Real performance numbers
Every screening algorithm is validated on independent datasets across multiple sources, devices, and patient populations. All metrics are reported with 95% confidence intervals.
| Condition | Modality | AUC-ROC | Sensitivity | Specificity | 95% CI (AUC) |
|---|---|---|---|---|---|
| Diabetic Retinopathy | Fundus | 0.949 | 90.1% | 82.8% | 0.938–0.960 |
| Glaucoma | Fundus | 0.979 | 93.0% | 94.0% | 0.972–0.985 |
| Hypertensive Retinopathy | Fundus | 0.968 | 93.7% | 89.1% | 0.956–0.978 |
| AMD & DME | OCT | 0.999 | 99.2% | 99.4% | 0.999–1.000 |
All metrics validated on held-out external datasets not used during model training.
Validation Methodology
How we ensure our screening models perform reliably across real-world clinical environments.
External Dataset Validation
All models are evaluated on independent, held-out datasets that were never seen during training. Across all conditions, RetGuard has been validated on 13 external datasets sourced from institutions across multiple countries, device manufacturers, and clinical settings.
Cross-Device Generalization
Screening performance is tested across images captured by different fundus cameras and OCT devices to ensure the models generalize beyond a single hardware platform. This is critical for deployment across diverse clinical environments.
Population Diversity
Validation datasets include patients across a range of ages, ethnicities, disease severities, and comorbidity profiles.

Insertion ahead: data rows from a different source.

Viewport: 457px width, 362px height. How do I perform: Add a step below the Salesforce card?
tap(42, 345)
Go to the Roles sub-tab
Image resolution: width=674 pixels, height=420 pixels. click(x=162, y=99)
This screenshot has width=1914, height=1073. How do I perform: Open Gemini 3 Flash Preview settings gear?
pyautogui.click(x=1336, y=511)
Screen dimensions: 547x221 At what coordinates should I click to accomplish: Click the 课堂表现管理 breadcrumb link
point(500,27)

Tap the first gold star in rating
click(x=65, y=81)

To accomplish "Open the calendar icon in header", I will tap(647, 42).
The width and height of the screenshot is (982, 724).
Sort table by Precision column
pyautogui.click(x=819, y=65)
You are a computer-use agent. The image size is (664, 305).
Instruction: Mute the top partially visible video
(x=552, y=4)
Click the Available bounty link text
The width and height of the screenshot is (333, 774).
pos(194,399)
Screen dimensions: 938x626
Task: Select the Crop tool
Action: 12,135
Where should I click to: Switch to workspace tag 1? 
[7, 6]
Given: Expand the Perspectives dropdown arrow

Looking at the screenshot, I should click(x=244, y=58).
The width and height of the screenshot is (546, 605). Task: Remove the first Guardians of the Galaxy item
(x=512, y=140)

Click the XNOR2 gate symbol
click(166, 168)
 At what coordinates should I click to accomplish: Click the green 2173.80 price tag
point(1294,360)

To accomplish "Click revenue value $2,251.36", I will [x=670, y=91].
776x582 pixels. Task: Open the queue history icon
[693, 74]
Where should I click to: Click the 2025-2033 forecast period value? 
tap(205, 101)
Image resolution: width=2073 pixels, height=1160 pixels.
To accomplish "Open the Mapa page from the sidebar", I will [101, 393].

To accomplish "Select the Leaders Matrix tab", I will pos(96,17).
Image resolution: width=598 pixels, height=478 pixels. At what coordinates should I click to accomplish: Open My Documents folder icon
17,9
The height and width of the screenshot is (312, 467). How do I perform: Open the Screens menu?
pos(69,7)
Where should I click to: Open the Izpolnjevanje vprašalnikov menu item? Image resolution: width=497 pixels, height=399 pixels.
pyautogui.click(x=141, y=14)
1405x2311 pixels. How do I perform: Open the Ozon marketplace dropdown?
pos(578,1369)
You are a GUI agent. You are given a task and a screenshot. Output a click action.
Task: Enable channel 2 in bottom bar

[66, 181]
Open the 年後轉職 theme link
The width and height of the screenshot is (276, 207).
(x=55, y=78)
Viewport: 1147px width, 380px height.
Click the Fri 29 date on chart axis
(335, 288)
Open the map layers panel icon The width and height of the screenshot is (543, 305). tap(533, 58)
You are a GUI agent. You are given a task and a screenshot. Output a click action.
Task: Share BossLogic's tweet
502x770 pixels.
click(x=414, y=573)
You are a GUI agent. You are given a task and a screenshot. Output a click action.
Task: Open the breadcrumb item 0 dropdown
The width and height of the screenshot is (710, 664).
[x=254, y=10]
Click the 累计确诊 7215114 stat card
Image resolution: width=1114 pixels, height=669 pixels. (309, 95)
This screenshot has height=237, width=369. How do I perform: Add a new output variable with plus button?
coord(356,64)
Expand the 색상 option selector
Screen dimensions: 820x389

This ensures the models perform equitably and do not degrade for underrepresented patient groups.
Clinical Robustness
Designed for real-world screening.
Model Design
Sensitivity-First Thresholds
Operating points are tuned to maximize sensitivity — ensuring at-risk patients are flagged for referral, even at the cost of slightly higher false positive rates.
Calibrated Confidence Scores
Every prediction includes a calibrated probability, not just a binary pass/fail. Clinicians see exactly how confident the model is for each condition.
Interpretability
Grad-CAM Evidence Maps
Each result includes visual heatmaps highlighting image regions clinicians can verify.
Multi-Condition Correlation
All five conditions are analyzed in a single pass, allowing the system to flag co-occurring conditions like DR alongside DME that are clinically expected together.
Safety & Reliability
Built-in safeguards that automatically flag suboptimal images and unusual inputs before they reach the screening algorithms.
Image Quality Assurance
Every image is automatically assessed for clinical gradability before analysis. Images that do not meet quality standards are flagged with clear guidance, prompting the operator to recapture and ensuring only reliable inputs proceed.
Input Validation
The system automatically identifies and flags inputs that fall outside its validated range. This prevents unreliable predictions and ensures clinicians are alerted whenever an image requires manual review.